1st - screen normals (E vector as the call it in specular highlights) reflected by normals (GLSL reflect(E,normal) )
2nd - color (or diffuse or just the texture thing)
3rd - depth buffer

then in software (CPU) download the image from VRAM and reconstruct pixel world position and there you have your bounced off rays, and the hardest part is yet ahead finding where they intersect other stuff. I would reccomend a concept similar to matrices, only that you dont contruct one. You multiply stuff with it as if it had no scale and was a 3x3 matrix and was orthogonal.
This way you have your 2 bounce raytracer.

ofcourse the render time would be 2 seconds and there would be absolutely no use to it, but it could be taken a step forward into OpenCL or nvidia CUDA where you wouldnt have to download the MRTs to RAM which cuts your fps to 3. In OCL or CUDA you would be able to use the texture straight in video RAM so no download overhead.

[Valmond]

It would be cool to check out though (if you have a 'lil demo).

And total respect

[BlindSide]

devsh I used Intel TBB to schedule the multi-core stuff, it automatically balances the load across cores. This is a pure software renderer, no GPUs were harmed in the making. I will look into OpenCL etc when the technology matures, I still feel it's not ready.

I posted some demos here a few months ago.

I was thinking of releasing a header/lib only package for testing sometime but I just haven't gotten around to it as I'm busy with other stuff.

[devsh]

nvidia optix is what you need... it will give you an interactive FPS for sure

[bitplane]

*ignores devsh*

That's pretty interesting BlindSide. Any plans to support multi-threading? Machines are getting faster, but the number of cores is increasing faster than the clock speed is doubling.

[BlindSide]

Looks like you ignored my post too because I just mentioned that I use TBB for multithreading.

Yeah NVidia Optix is nice but it's not officially released yet, I'll be sure to check it out eventually.

[devsh]

I think that in 4 years it will be the end of "drawing engines", it will be sorrow...

[hybrid]

Just as tv killed radio, video killed cinema, ... So, it simply won't happen. Maybe most high-end games will provide a ray-tracer engine, but hand-helds and mobile phones still require rendering engines, because not more than a hand ful of cores will be available there. And what will happen in 15 years is not forseeable.

[BlindSide]

Yes but cellphones tend to have very small screens, that's why you see so many raycasting (Not raytracing) engines on cellphones, because the performance scales very well with smaller screen sizes (And very badly with larger ones ).

[Mel]

I think that in 4 years it will be the end of "drawing engines", it will be sorrow...

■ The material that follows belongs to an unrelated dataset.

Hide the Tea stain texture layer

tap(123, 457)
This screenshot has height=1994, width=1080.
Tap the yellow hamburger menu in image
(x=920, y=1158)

I don't think so. The algorithm for raytracing takes into account for every pixel, all the lights the pixel can see. So, either you use a small amount of lights, or use simple scenes or else you might have a trouble when the number of objects/lights grows. Even with the optimizations, the complexity of the raytracing increases with each light and object you add, so, it would be very limiting to have an engine based only in raytracing.